Anne Smith
Nothing To Touch It
A History of the World in 10 1/2 Chapters
By Julian Barnes
Jonathan Cape 256pp £10.95
I . . . feel that there is a positive value in prescnting world history to the general public. Even if we do not know it, the history of the world is part of our mental furniture.’ (J M Roberts, The Pelican History of the World)
We get scared by history; we allow ourselves to be bullied by dates. In fourteen hundred and ninety-two
Columbus sailed the ocean blue.
And then what? Everyone became wiser? People stopped building new ghettoes in which to practise the old persecutions? (Julian Barnes)
The only instructive history of the world is a history of love, the aspirations of love and its failures: ‘those who get their satisfaction from other things,’ Barnes asserts, ‘are living empty lives, are posturing crabs who swagger the sea-bed in borrowed shells.’ But ‘If we are to oppose love to such wily, muscled concepts as power, motley, history and death, then we mustn’t retreat into self-celebration or snobby vagueness. Love’s enemies profit from its unspecific claims, its grand capacity for isolation. So where do we start?’ – The stowaway woodworm on Noah’s Ark is as good a place as any: ‘It may be an ark, but one on which anthropophagy is rife; an ark skippered by some crazy graybeard who beats you round the head with his gopher-wood stave, and might pitch you overboard at arty moment.’
Barnes’ Noah is not the devout patriarch of the Bible, but human and as fallible as his Creator, a feisty unlikeable old pioneer given to authoritarian whims. Jealous of the unicorn, he had it casseroled . . . The history of the world is a history of mankind is a history of accident, chance and mood: random mutation.

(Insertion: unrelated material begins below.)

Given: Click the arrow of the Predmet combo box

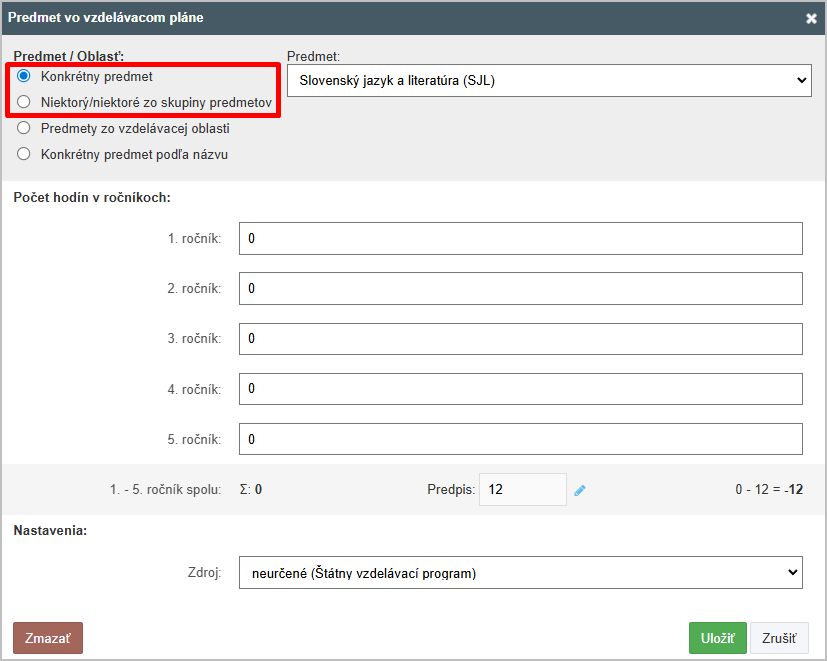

The woodworm thinks it would have been better altogether if God had chosen the gorilla as his protégé.
In the nine and a half chapters that follow, Barnes comes at the eternal, unanswerable ‘WHY?’ from every direction. The uniqueness of man does not lie in his ability to make tools or even to reason, but in his ability (need?) to turn catastrophe into art, to shape the world into some sense which then becomes amenable to reason. That sense may not be, and usually is not, truth. Most often it is myth, and the myths shape the future. Running parallel to that need, feeding it, and relentlessly in conflict with it, is ‘the prime connection’, the related urge to love and truth: ‘…I can tell you why to love. Because the history of the world, which only stops at the half-house of love to bulldoze it into rubble, is ridiculous without it. The history of the world becomes brutally self-important without love. Our random mutation is essential because it is unnecessary.’
So the Ark becomes a cruise-ship hijacked by terrorists; a small boat on which a woman escapes the reality of her husband’s indifference and the fantasy of the nuclear holocaust with two cats (one is a stray: random mutation). It becomes the Titanic survived by a schoolmaster who stows away on the movie fake-up; it is the whale that swallowed Jonah and a raft of actors recreating a missionary episode in the South American jungle. It is Gericault’s The Raft of the Medusa. Its remains provide the focus for a Victorian spinster’s search to resolve the conflict of her day, between Science and Religion, and for an astronaut’s determination to prove the existence of God. It is a shipful of Jewish refugees seeking asylum at the beginning of the Second World War. And it is always the vehicle for the human comedy.
A History of the World will make you think as you laugh, and laugh as you think, about free will, love, truth, myth and reality and what it is to be human. You will want to read it again and again, and why not? – there’s nothing around to touch it. At last the English novel seems to have got its balls back.